I was dreading the journey but early next morning when we started, I realised Delia had every kind of painkiller and for the 10-hour drive sat next to me without even a five-minute shut-eye. I was so comfortable that 900km seemed to be covered very quickly.

On arrival, the hospital staff was waiting for me and the registration process took all of three minutes before I was shifted to my own room. The same evening doctors started preparing me for surgery scheduled for Monday. Orthopaedic and trauma consultant Dr Ahmed Rajab led the surgical team. An operation that normally takes an hour took four hours in my case. I wish there was space enough for me to name each individual who extended such kindness to me.

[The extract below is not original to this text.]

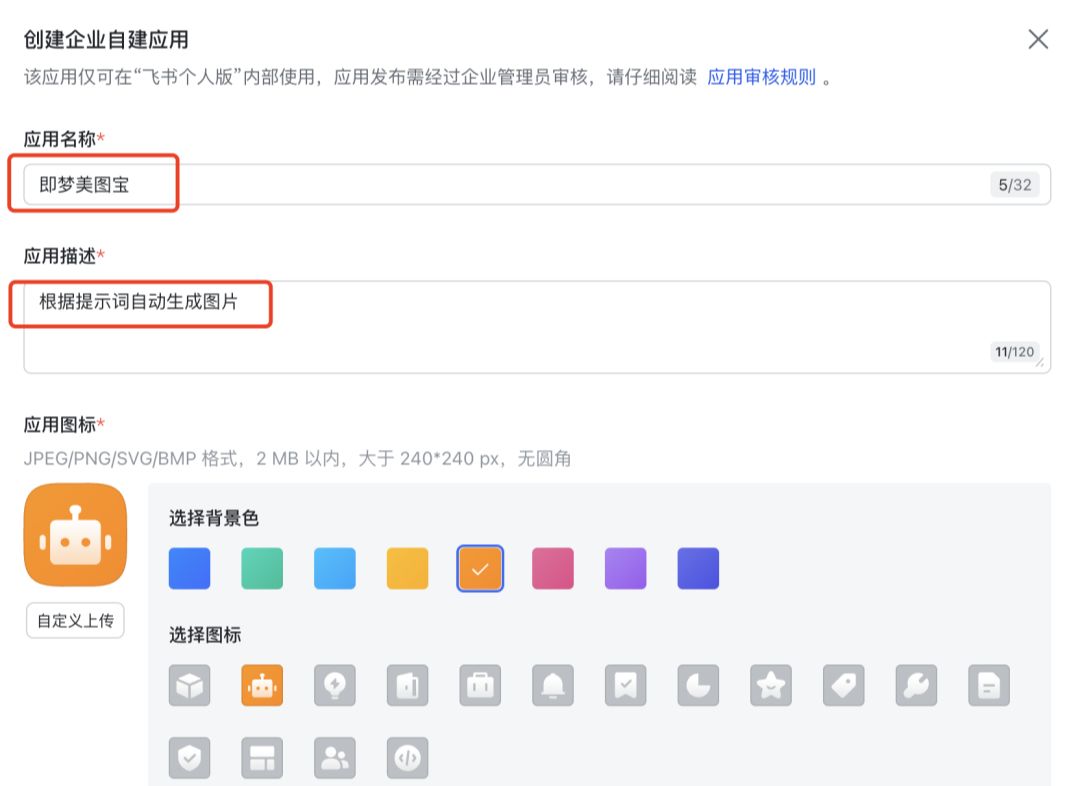Choose the green background color swatch
The width and height of the screenshot is (1080, 786).
pyautogui.click(x=262, y=568)
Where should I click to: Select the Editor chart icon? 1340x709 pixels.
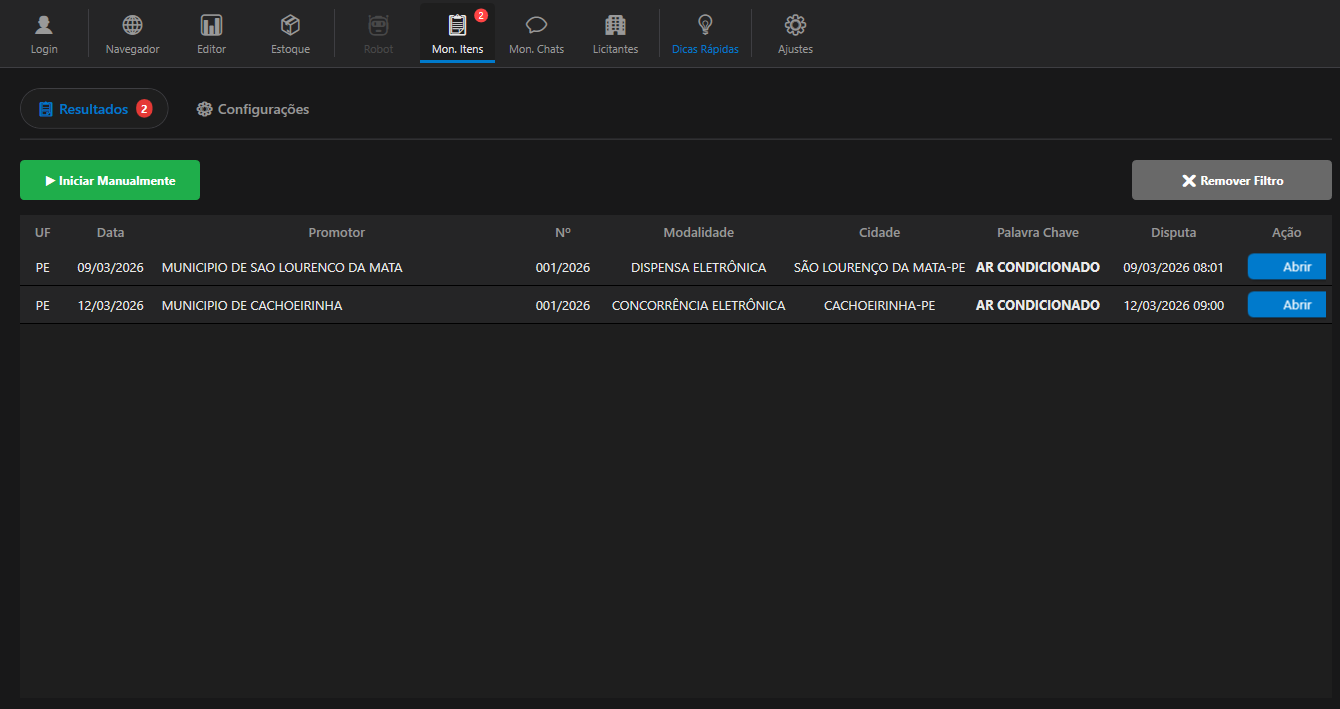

The attention and level of care I received at the hospital was staggering. On Thursday, my surgeon discharged me and sent me home in an ambulance. The following Monday a nurse arrived to change the dressing and the week after to remove the staples. Three weeks on, I have started taking baby steps again.

My road to recovery will be slow and I will need to dig deep into my nearly non-existent reserves of patience. I am told I will remain in pain for a few weeks more. But to be honest I was grateful that if the mishap had to happen it happened in Spain where the level of care and empathy among the staff was the stuff that dreams are made of.

The writer is a former editor of Dawn.